We can do this with the groupby argument to `with`/`within` (and/or, many other humdrumR functions).

```{r}

with(chorales, 
     subset = Spine < 5, 
     by = Spine,
     barplot(tally(SimplePitch), 
             main = paste('Spine', Spine[1])))


```

```{r}
# (Need to use semits() to get pitch as number => create a new field)

chorales <- within(chorales, Semits <- semits(Token))
# normalize pitch for each voice
chorales <- within(chorales,
                   ScaledSemits <- (Semits - mean(Semits)) / sd(Semits), 
                   by = Spine)
# correlate duration with normalized pitch

with(chorales, cor(Duration, ScaledSemits))
with(chorales, 
     plot(jitter(Duration), ScaledSemits),
     abline(lm(ScaledSemits ~ Duration))
     )

```


# Null data and the Active field


One thing you might've noticed is that `with` and `within` ignore non-data tokens---anything starting with `*`, `!`, or `=`, or any of those pesky null tokens `.`.
This is an option that can be controlled with the `dataTypes` argument to `with`/`within`.

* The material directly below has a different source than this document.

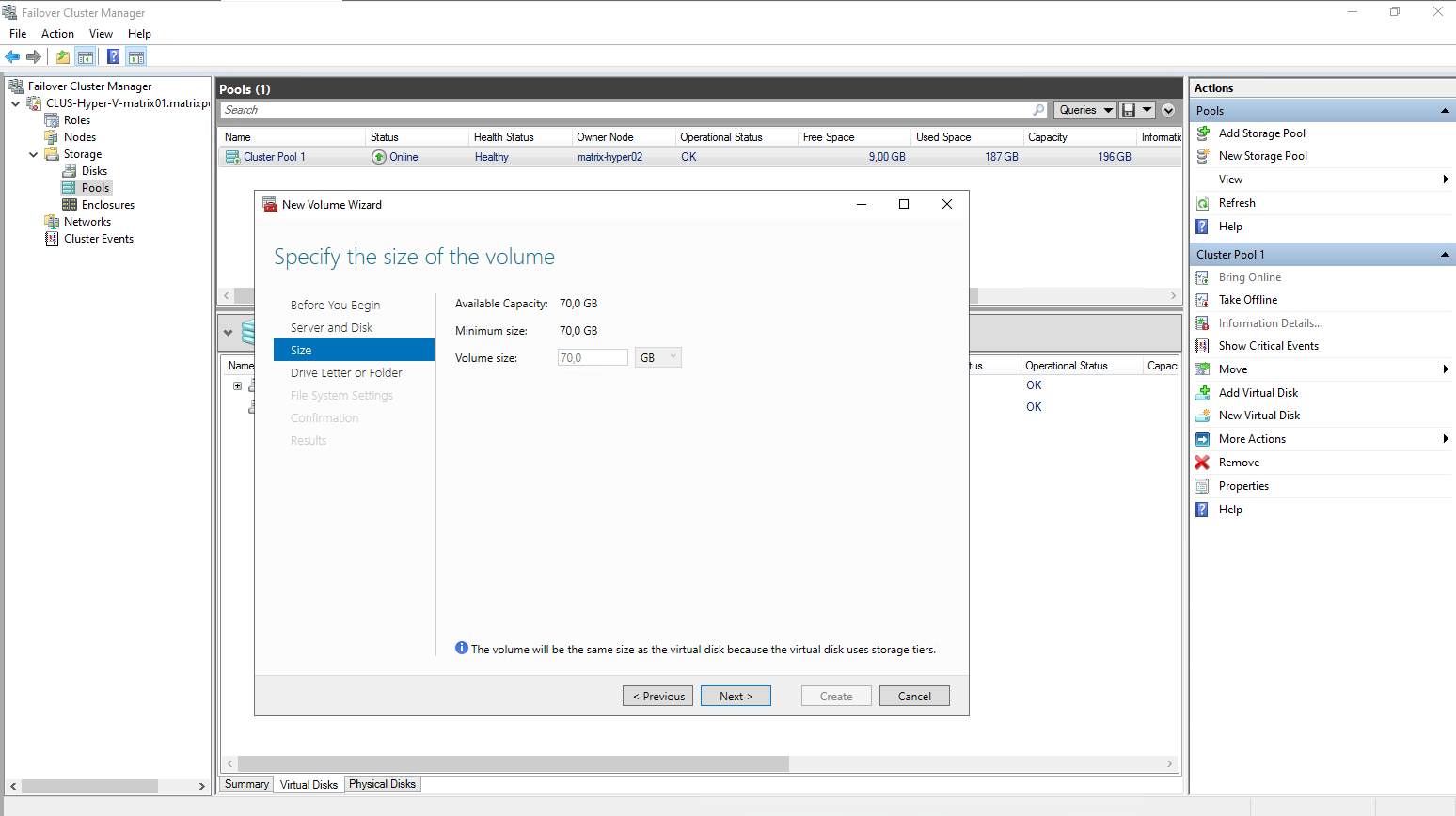Click the Refresh action icon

However, it is often the case that data that is null in one field is not null in another field.
For example, if you run the command `kern(Token)`, all the *rests* will be output as `NA` (you'll see a `.` token);
however, if you run the command `recip(Token)`, the rests have durations, so the duration of rests is not null.
So, how does humdrumR decide which tokens are null?
Bases on the "active field."

We've already worked with the active field before...even if you weren't aware.
The `$` operator sets the active field!
The active field is the field that prints when you look at a humdrumR data object on the command line.

```{r}

chorales$Kern # Kern <- kern(Token)

chorales$Duration # Duration <- duration(Token)
```

What this means is that, if we do `with(chorales$Token, ...)`, all the originally non-null data points (including rests) will be "visible" to `with`.
However, if we do `with(chorales$Kern)`, the rest tokens will be considered null, and thus won't be visible inside `with`.
We can show this by comparing the lengths of the two calls:

```{r}

with(chorales$Token, length(Token))

with(chorales$Kern, length(Token))

```


-----------------------------------------------------------------------------------

This whole business with the active field and null tokens is confusing at first, but once you get the hang of it, it becomes quite easy to control which data points you want to include, or not, in your various analyses.